ACTIVITY: Images are to be omitted, and the rest of the records reproduced exactly.

DATA EXTRACTS:

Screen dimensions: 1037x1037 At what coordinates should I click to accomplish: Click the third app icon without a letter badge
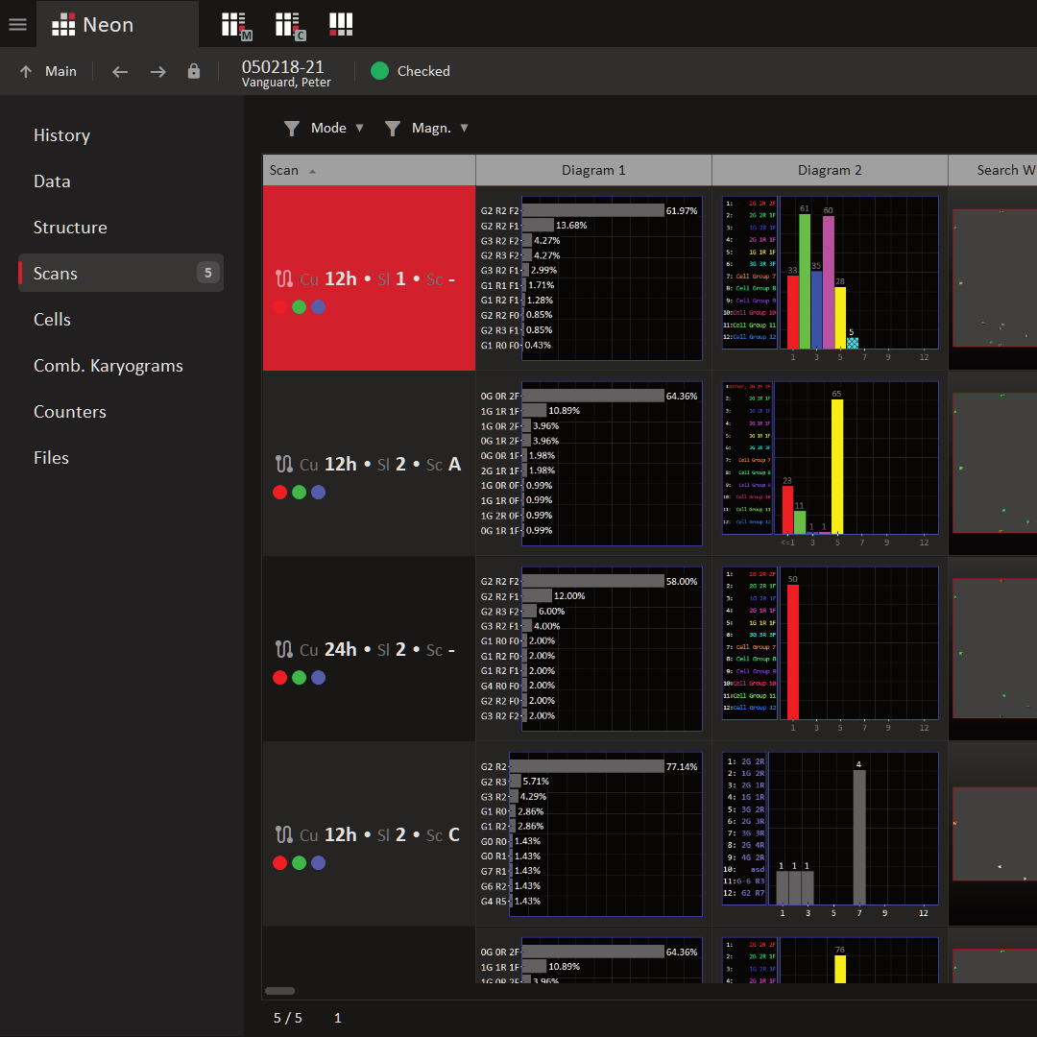coord(341,24)
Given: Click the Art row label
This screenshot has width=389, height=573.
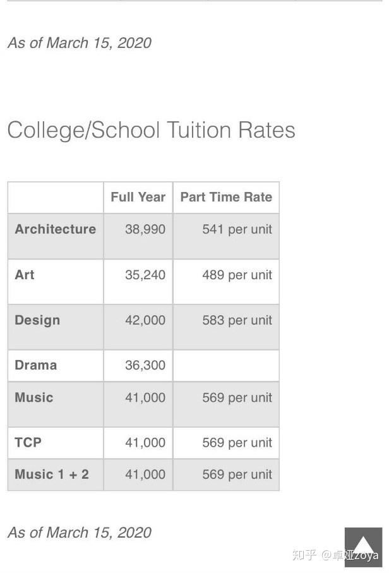Looking at the screenshot, I should pos(25,275).
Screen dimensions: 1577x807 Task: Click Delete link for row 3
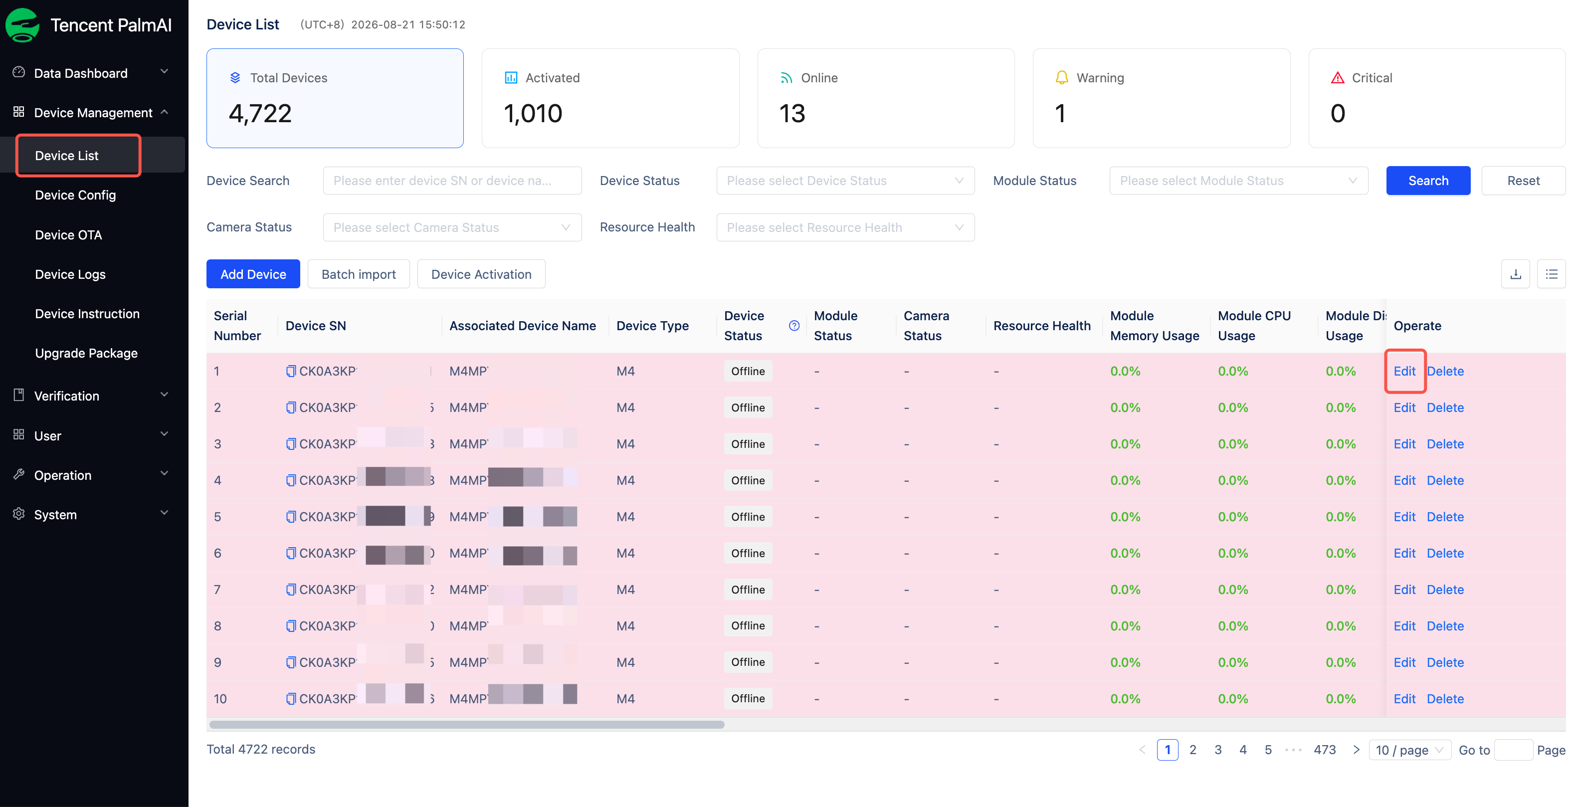click(1445, 444)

EXERCISE OUTPUT:
Screen dimensions: 1037x1037 At what coordinates should I click to accomplish: Click the third app icon without a letter badge
coord(341,24)
Given: Click the Art row label
This screenshot has width=389, height=573.
Looking at the screenshot, I should pos(25,275).
Screen dimensions: 1577x807 Task: Click Delete link for row 3
click(1445, 444)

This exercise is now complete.